Schematic illustration of the molecular structure of the Fenchone molecule.

Schematic of the Machine Learning framework, employing a Convolutional Neural Network (CNN) for LIED

ICFO researchers report in Communications Chemistry on a newly-developed machine learning algorithm for LIED to extract the three-dimensional structure of large and complex molecules. Until very recently, the idea of watching how molecules break, or transform, during chemical reactions was unfathomable. In 2016, researchers from ICFO developed mid-IR-driven laser induced electron diffraction (LIED) with kinematic coincidence detection to image the position of each and every atom inside a single molecule with one of its own electrons. The combined picometer spatial and attosecond temporal resolution allowed to actually image and track the molecular bond breakup in acetylene (C2H2) nine femtoseconds after its ionization, a method they coined “molecular selfie”.
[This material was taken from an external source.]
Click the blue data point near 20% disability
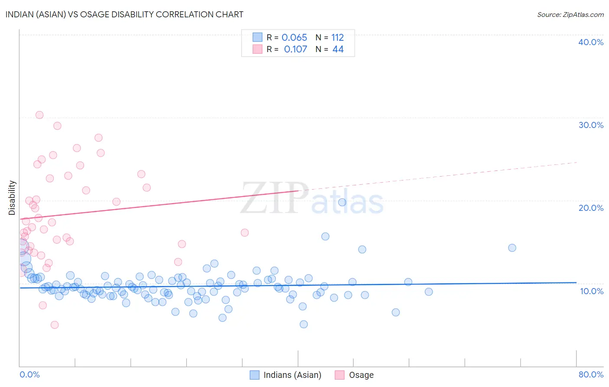 click(342, 202)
Applying the LIED technique to take snapshots of small gas-phase molecules proved to be an extremely powerful tool to understand the intertwining of molecules and how they react, change, break, bend, etc. However, this technique was never applied to more complex molecular structures because, the larger the molecule is, the harder the structural retrieval becomes and, therefore, it is necessary to calculate many-thousands of molecular configurations for all possible orientations of the molecule, something that would take ages.
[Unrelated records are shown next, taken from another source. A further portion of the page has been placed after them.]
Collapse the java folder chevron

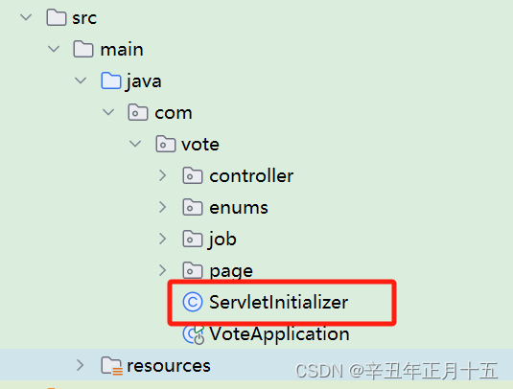pos(81,80)
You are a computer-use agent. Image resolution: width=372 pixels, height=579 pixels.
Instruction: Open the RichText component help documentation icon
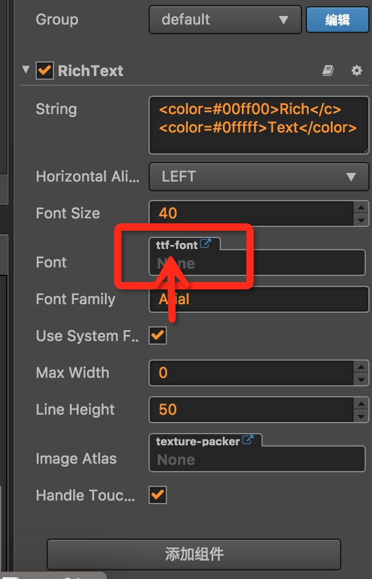coord(328,71)
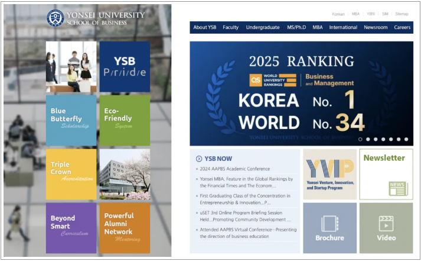421x261 pixels.
Task: Open the Brochure booklet icon tile
Action: [x=329, y=224]
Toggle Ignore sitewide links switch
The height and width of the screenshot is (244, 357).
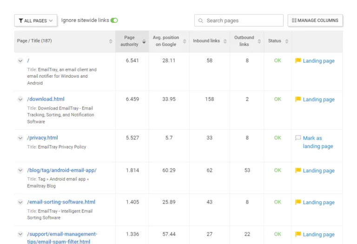coord(114,20)
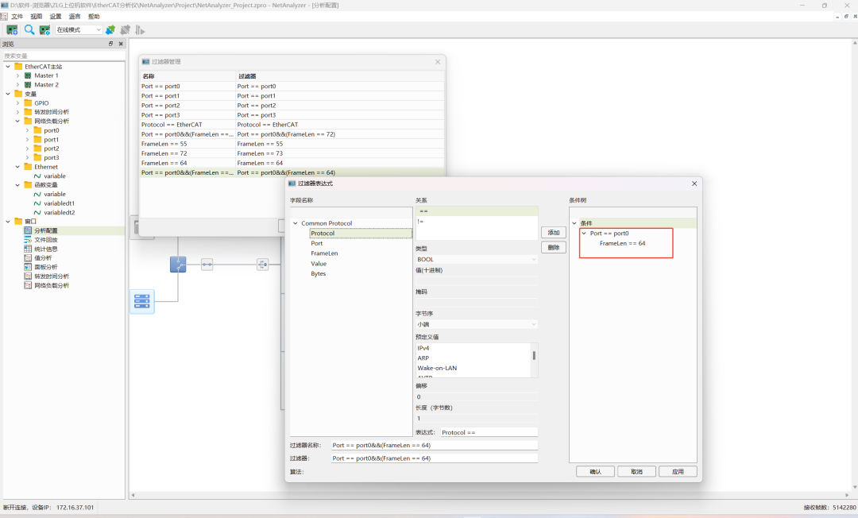858x518 pixels.
Task: Float the 浏览 panel using undock icon
Action: coord(111,44)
In a recent study published in Chemistry Communications, ICFO researcher Xinyao Liu, Kasra Amini, Aurelien Sanchez, Blanca Belsa, Tobias Steinle, led by led by ICREA professor at ICFO Jens Biegert, report on a solution to this problem with a newly-developed machine learning algorithm for LIED to extract the three-dimensional structure of large and complex moleculesIn their experiment, the team of researchers developed a machine learning model and combined it with a Convolutional Neural Network (CNN) algorithm which, according to the researchers, is “well suited for problems in image recognitions to identified subtle features from an image at different level of complexity similar to a human brain”. Using the CNN-ML framework, the pre-calculated database of configurations could be drastically reduced to unambiguously identify a complex chiral molecular structure such as the Fenchone molecule.
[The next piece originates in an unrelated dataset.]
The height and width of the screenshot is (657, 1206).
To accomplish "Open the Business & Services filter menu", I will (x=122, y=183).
This result is of major importance because being able to calculate the 3D molecular structure of complex molecules with sufficient structural resolution has been, so far, a very difficult challenge to overcome. This study is a major step forward is this field, where the combination of LIED, machine learning and CNN network, have not only shown that they can predict and determine the structure of these large molecules, but also do it within a completely reasonable computing processing time.